Depuis septembre 2018, l’ancien bâtiment de la DDE sur le port de Vannes s’est transformé en tiers-lieu artistique et culturel. Le projet DéDalE, propulsé par l’association L’Art prend la rue, a rassemblé 119 artistes, français et européens, reflet de la diversité de l’art urbain. Le site fermera définitivement ses portes jeudi 23 décembre 2021. Unidivers a voulu revenir une dernière fois, en photo, sur les talents qui ont habité les lieux à tour de rôle.
Le temps est compté pour le projet DéDalE à Vannes. Abrité dans les anciens locaux de la DDE (Direction Départementale des Équipements) en bordure du port de Vannes, l’aventure DéDalE – Des Expériences, Des Artistes, Lieu Éphémère – avait comme objectif la reconversion d’une friche en un lieu de création. Après trois ans à montrer la diversité de l’art et des cultures urbaines, elle baissera définitivement le rideau jeudi 23 décembre 2021. Au total, 119 artistes, seuls ou en équipes, se sont succédés et ont investi les lieux, se partageant le rez-de-chaussée et le premier étage du bâtiment.
Prochainement, les chimères du Portugais Pantonio, poissons sortis de l’imagination de l’artiste et figés en plein mouvement, s’animeront et disparaîtront de la façade pour retrouver leur liberté, qui sait, dans la rivière de Vannes, la Marle. La rédaction a visité les lieux, une dernière fois, pour garder le souvenir de cet espace d’immersion et de création à l’état pur où la créativité dans toute sa splendeur a pu s’épanouir pendant trois ans.
Propulsés par l’association L’Art prend la rue, les lieux portent le nom de Dédale, personnage de la mythologique grecque et créateur du fameux labyrinthe du Minotaure. À la demande du roi Minos, l’architecte conçut un labyrinthe duquel personne ne pourrait s’échapper… Le nom est également un subtil rappel au dédale administratif (que l’on connaît tous bien). À juste titre puisque DéDalE, haut lieu de création et de culture éphémère, a été pensé comme une plongée dans les méandres de la création street-art. Du sol au plafond, son histoire s’est construite au fur et à mesure, chaque étage avec un thème, une contrainte.
Une première fois peint en 2018, le rez-de-chaussée a été recouvert afin d’accueillir une nouvelle édition en 2020. Les artistes sélectionnés sur projet ont répondu à la contrainte du thème de l’immersion en lien avec l’histoire du bâtiment. Telle l’armoire du Monde de Narnia, la porte du rez-de-chaussée transporte le public dans un monde pictural original, révélateur de la multiplicité des horizons du street-art. Ce n’est pour autant qu’un aperçu de l’hétérogénéité de ce mouvement artistique. Recouvert par Shoof, le couloir, d’un blanc immaculé en pleine lumière, se révèle dans l’obscurité.
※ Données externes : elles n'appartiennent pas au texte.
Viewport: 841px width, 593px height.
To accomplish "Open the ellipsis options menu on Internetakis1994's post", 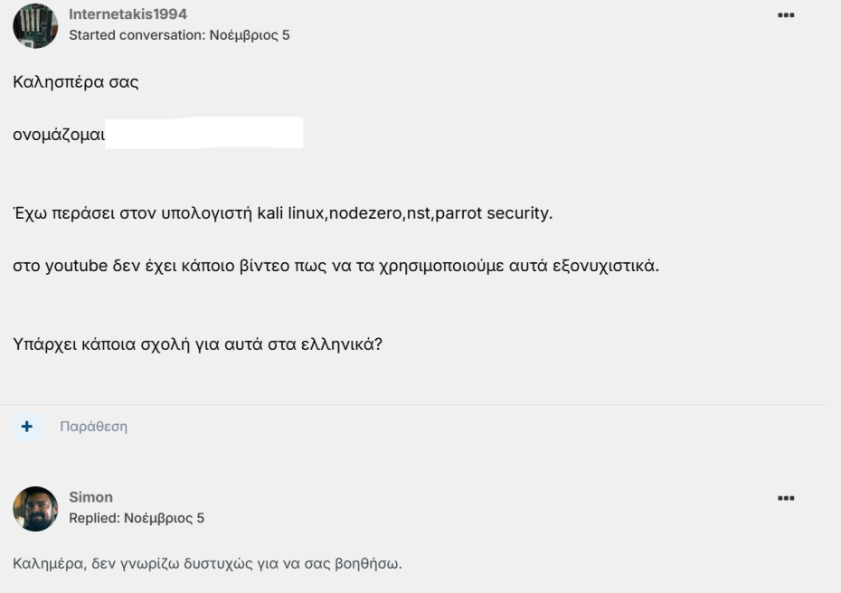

Les inscriptions, une histoire écrite en arabe, guident les visiteurs sur le chemin de la découverte.
Un chemin qui dévoile, une fois les portes poussées, de véritables installations immersives, autant figuratives qu’abstraites, à l’instar de la pièce de Lek et Sowat. Dès les premiers pas, la pièce de ce duo d’artistes plonge le visiteur dans ce qui semble être un work in progress : le sol est par endroits recouvert d’une bâche, une échelle attend sur le côté et des pots peintures jonchent le sol. Et pour cause, l’impression d’une résidence d’artistes en cours était la volonté de Lek et Sowat. Les murs, les sols et le plafond sont tapissés de leurs expériences picturales, strates de leurs réflexions artistiques. Les mots disséminés par-ci par-là sont autant d’indices à décoder qu’un clin œil à la pratique du graffiti, ou tag, lettrage originel où l’initié décrypte la signature du graffeur.
De salle en salle, le public découvre les multiples techniques, toutes plus impressionnantes les unes que les autres, tel le crachotti. L’artiste utilise la bombe aérosol comme outil et dessine ses contours à l’aide de différents embouts. Le jet produit un trait plus ou moins net selon la distance de la bombe et la taille de l’embout, créant ainsi de petites projections de peinture.
Adepte de la technique, le muraliste d’origine aveyronnaise Bault convoque à DéDalE les esprits des traditions païennes et religieuses passées. Des corps blancs sur fond noir, semblables à une tribu issue d’un folklore syncrétique, se dressent sur les murs et créent un univers surréaliste et mystique. Ces êtres hybrides, chimères mi-homme mi-bête, entourent les visiteurs de leur présence spectrale. Tels des totems, ils impressionnent autant qu’ils interrogent. Leur apparence et leur disposition dans la salle résonnent avec les danses macabres peintes sur les murs des lieux religieux, à la fin du Moyen Âge. Ce motif représente une danse dans laquelle des personnages vivants, placés hiérarchiquement, sont entraînés au tombeau par des squelettes.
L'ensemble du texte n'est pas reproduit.